I would like to run the cluster on GlusterFS to have a high-availability and make ‘elastic’ the storage. Do you think that GlusterFS will create issues? Of course each node will use its own space, and not any file will be shared with other databases.
Since I will run on EC2, do you think that using EBS on RAID10 will provide the same solution?
Another idea I have is to use new SSD instances with GlusterFS:
SSD = performance
GlusterFS = distributed FS
I don’t quite get the idea. What kind of “elastic” storage will GlusterFS provide in case of using XtraDB Cluster?
Each node in XDC needs the same amount of disk space, and the idea of cluster is to keep the service up in case of a node failure on a remaining nodes (which all already must have the same data set). Mixing their storages using GlusterFS seems to me like additional, superfluous data redundancy that gives you no benfit, but only introduces overhead.
Raid10 provides you data safety on each node’s storage level as well as additional I/O capacity, and combined with SSDs even more I/O capacity.

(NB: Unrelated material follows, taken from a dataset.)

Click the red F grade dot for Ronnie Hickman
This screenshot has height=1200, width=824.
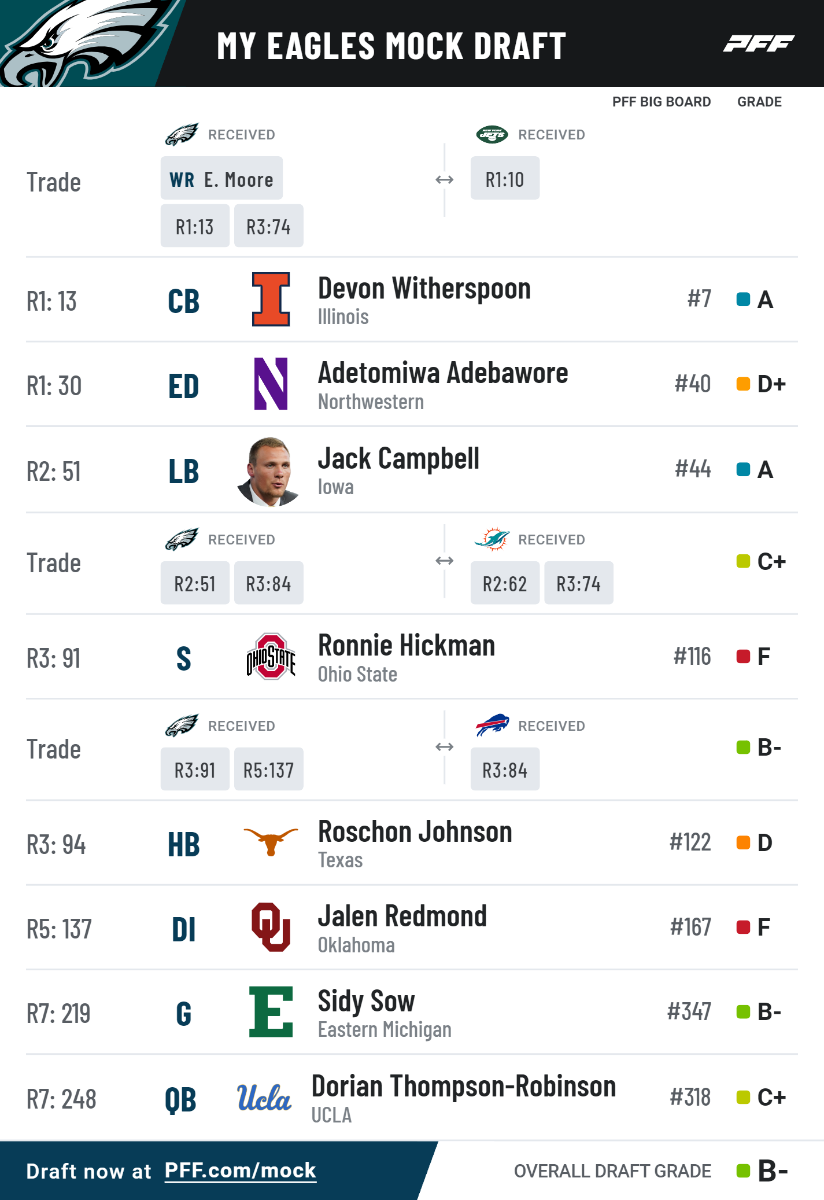[743, 657]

IMHO distributed networked filesystems are sweet when you want to operate on large data volumes, where you need redundancy on host level, or even datacenter level, but each node is most likely able to store only fraction of total dataset. This way you can add just more nodes when you need more space.
This approach really negates the concept of what xtradb cluster is designed to do. The cluster already handles replicating changes in the database through galera replication, creating a shared nothing architecture where every node has an independent copy of the data. Adding gluster underneath really gains you nothing but complexity, and could possibly break the cluster as each node is meant to have a separate copy of the data, not a shared copy.
Gluster is a neat tool and is really designed more for hosting content like video files, image files, virtual machine datastores, and application data where you would want to be able to scale your read/write capabilities for delivering high concurrency to a huge collection of data. You could look at it like Xtradb cluster and glusterfs are applications that are responsible for handling/abstracting the complexity of distributed storage, one for database the other for files.